SOURCE MATERIAL |
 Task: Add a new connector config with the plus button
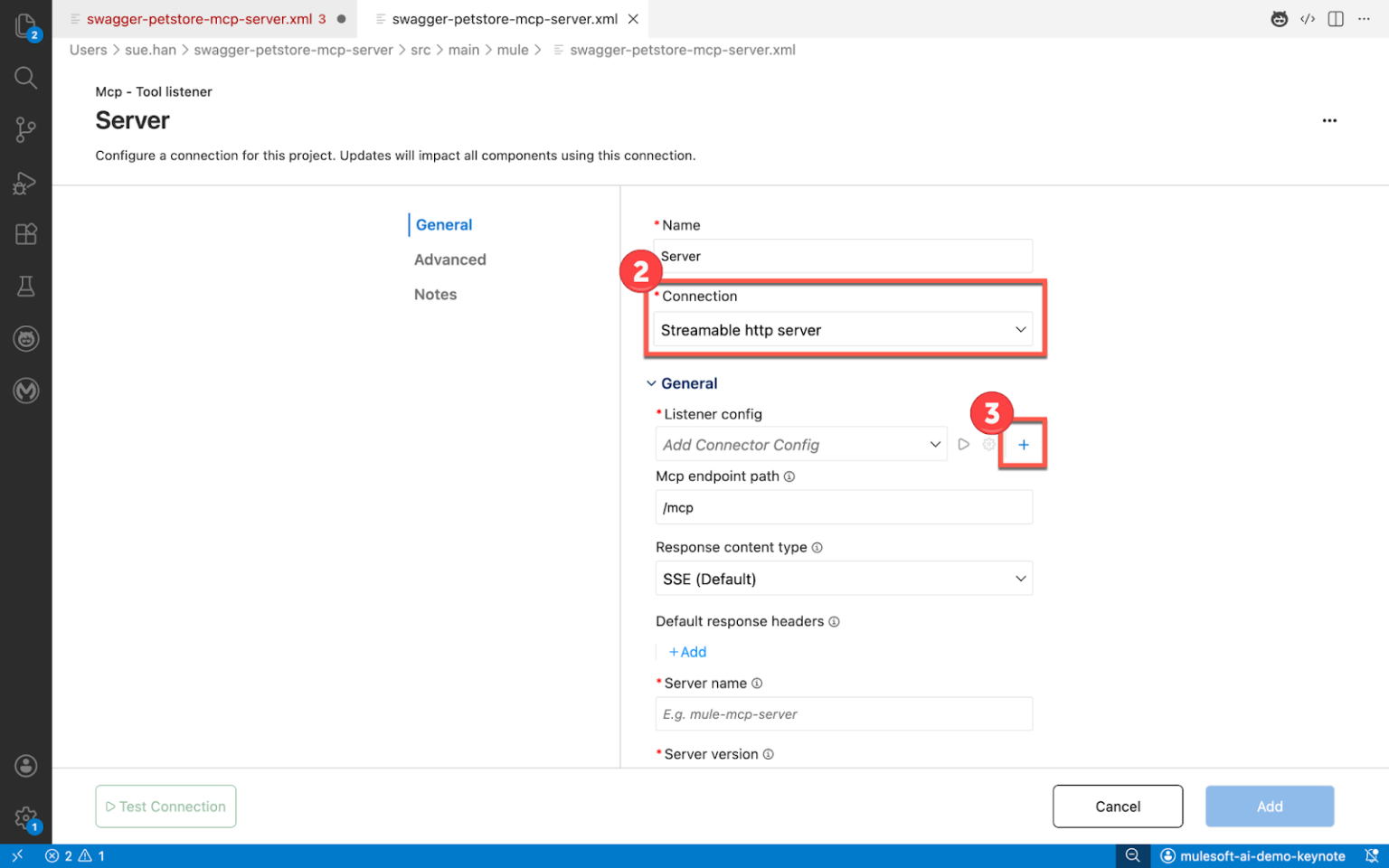pyautogui.click(x=1023, y=444)
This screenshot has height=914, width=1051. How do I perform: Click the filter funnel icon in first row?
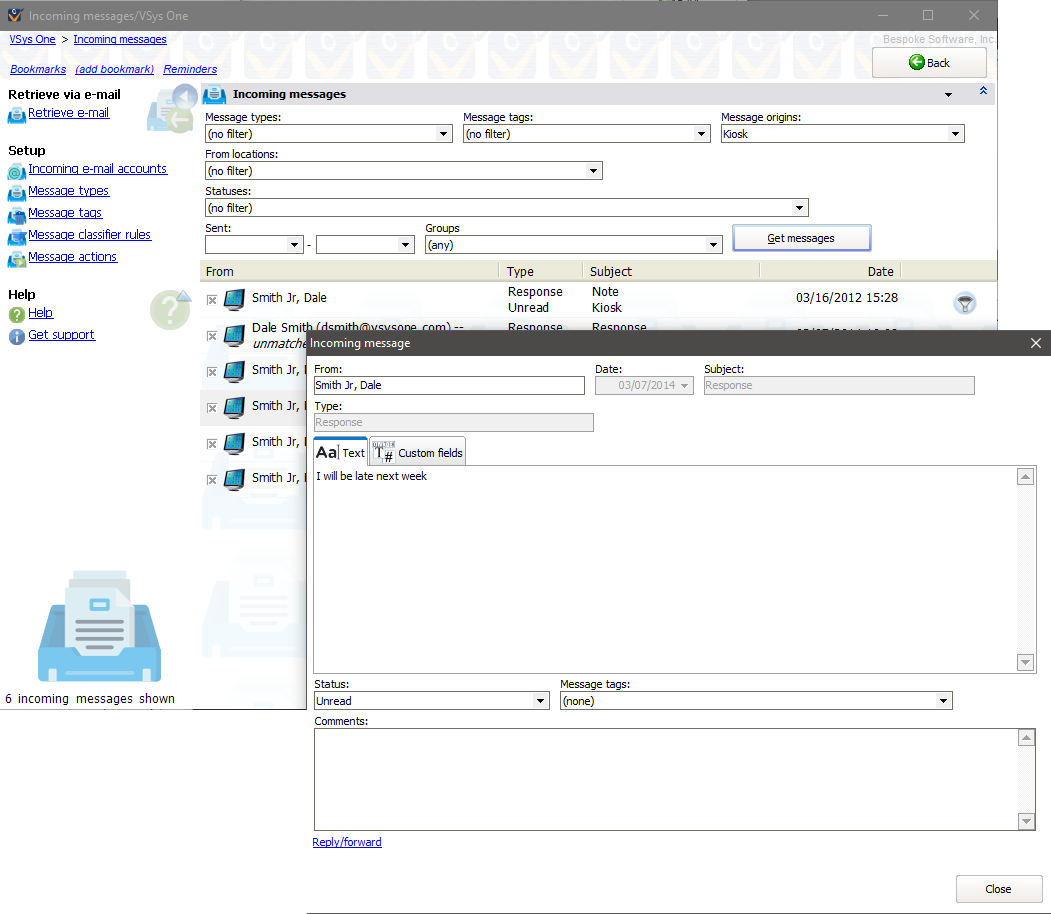click(965, 304)
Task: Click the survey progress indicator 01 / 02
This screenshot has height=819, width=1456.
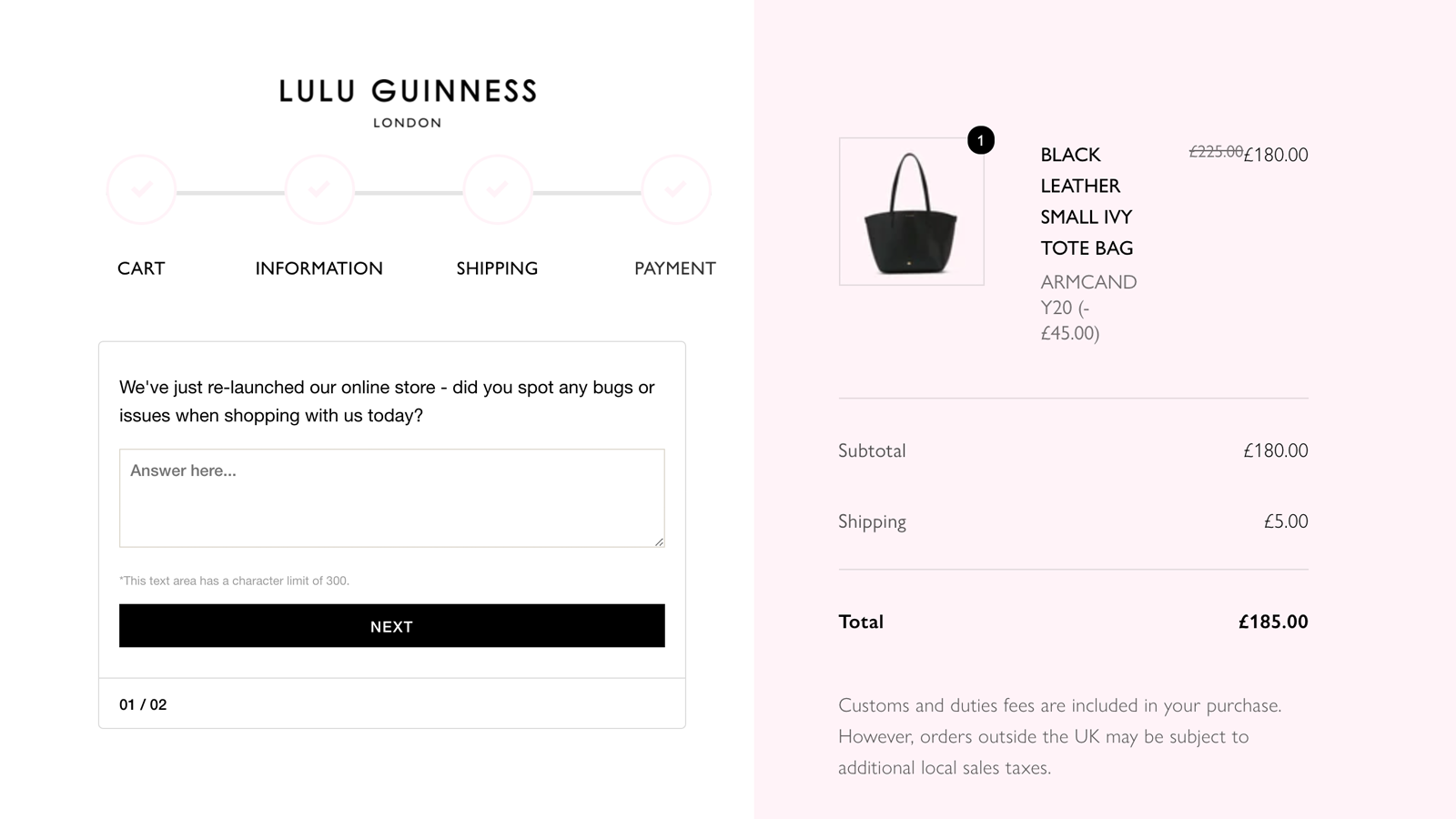Action: [x=142, y=703]
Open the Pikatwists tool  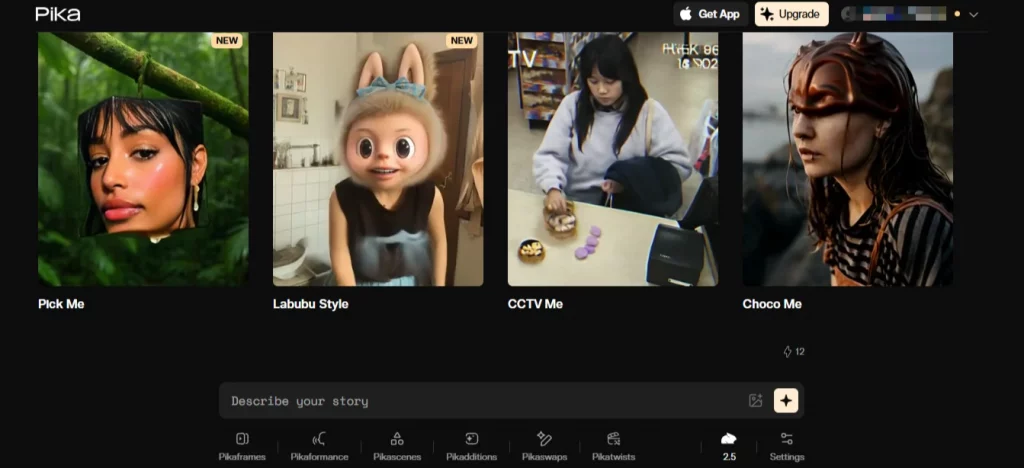tap(614, 445)
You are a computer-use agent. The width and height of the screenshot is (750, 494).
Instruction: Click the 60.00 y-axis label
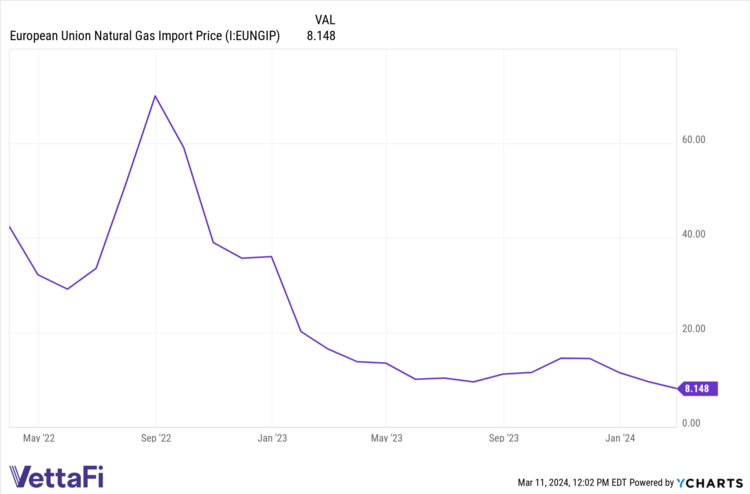693,140
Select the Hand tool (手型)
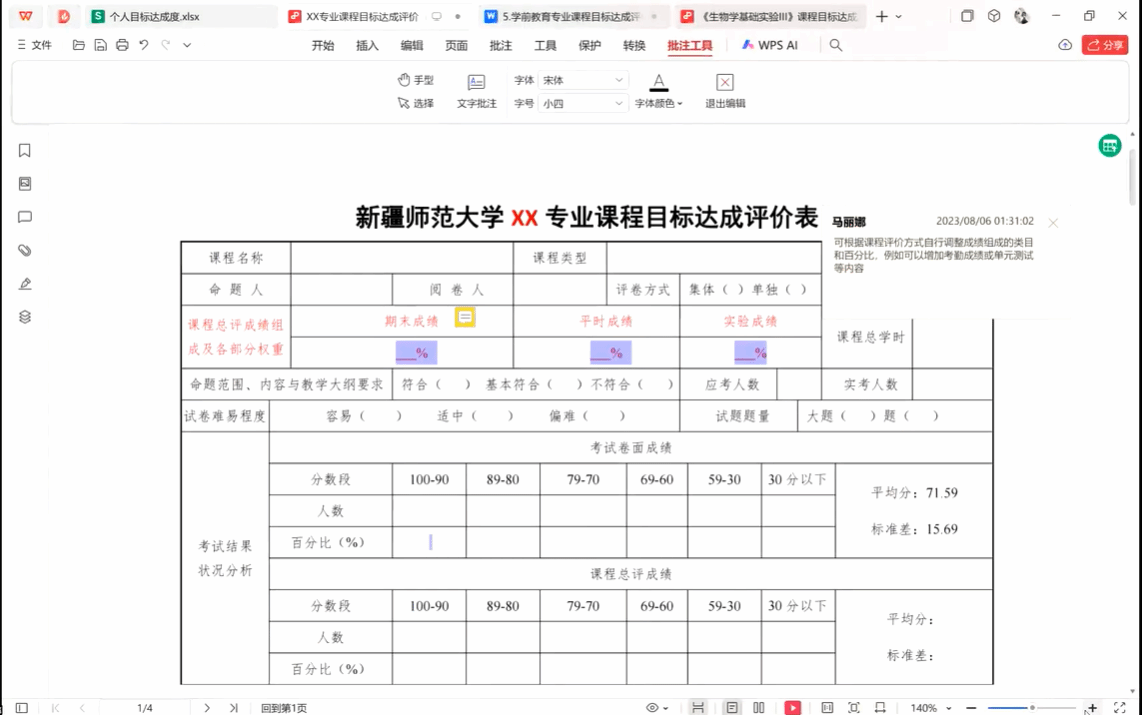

TASK BRIEF | Leave out the pictures, and write out exactly the lines from the one containing "You are a computer-use" through the last line of the listing, both included.

OUTPUT OF THE TASK |
You are a computer-use agent. The width and height of the screenshot is (750, 494).
Instruction: Click the 60.00 y-axis label
693,140
Select the Hand tool (手型)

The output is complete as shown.